Wow, you convinced me... Sarcasm aside, I've also experienced all of these issue...

pbreit · on May 30, 2012

Sorry, was on an iPad.

Most or all of the points suffer from: * is that actually true? * does regular a/b testing not also face that issue? * was it suggested that you must "set it and forget it"? * are there no mechanisms for mitigating these issues? * would using 20% or 30% mitigate the issues? * are you not allowed to follow the data closely with the bandit approach?

The whole list struck me as a supposed expert in the status quo pooh-poohing an easier approach.

btilly · on May 30, 2012

Most or all of the points suffer from:

Let's address them one by one.

is that actually true?

In every case, yes.

does regular a/b testing not also face that issue?

For the big ones, regular A/B testing does not face that issue. For the more complicated ones, A/B testing does face that issue and I know how to work around it. With a bandit approach I'm not sure I'd have noticed the issue.

was it suggested that you must "set it and forget it"?

Not "must", but it was highly recommended. See paragraph 4 of http://stevehanov.ca/blog/index.php?id=132 - look for the words in bold.

are there no mechanisms for mitigating these issues?

There are mechanisms for mitigating some of these issues. The blog does not address those. As soon as you go into them, you get more complicated. It stops being the "20 lines that always beats A/B testing" that the blog promised.

I was doing some back of the envelopes on different methods of mitigating these problems. What I found was that in the best case you turn into

would using 20% or 30% mitigate the issues?

That would lessen the issue that I gave, at the cost of permanently worse performance.

The permanent performance bit can benefit from an example. Suppose that there is a real 5% improvement. The blog's suggested approach would permanently assign 5% of traffic to the worse version, for 0.25% less improvement than you found.

Now suppose you tried a dozen things. 1/3 of them were 5% better, 1/3 were 5% worse, and 1/3 did not matter.
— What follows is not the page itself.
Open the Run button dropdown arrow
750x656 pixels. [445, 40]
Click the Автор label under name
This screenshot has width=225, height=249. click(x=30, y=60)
The 10% bandit approach causes you to lose 0.25% conversion for each test with a difference, for a permanent roughly 2% drop in your conversion rate over actually making your decisions.

(Note, this is not a problem with all bandit strategies. There are known optimal approaches where the total testing penalty decreases over time. If the assumptions of a k-armed bandit hold, the average returns of the epsilon strategy will lose to A/B test then go with the winner, which in turn loses to more sophisticated bandit approaches. The question of interest is whether the assumptions of the bandit strategy really hold.)

Whichever form of testing you use, you're doing better than not testing. Most of the benefit just comes from actually doing testing. But the A/B testing approach here is not better by hundredths of a percent, it is about a permanent 2% margin. That's not insignificant to a business.

If you move from 10% to 20%, that permanent penalty doubles. You're trading off certain types of short-term errors for long-term errors.

(Again, this is just an artifact of the fact that an epsilon strategy is far from an optimal solution to the bandit problem.)

are you not allowed to follow the data closely with the bandit approach?

I am not sure what you mean here.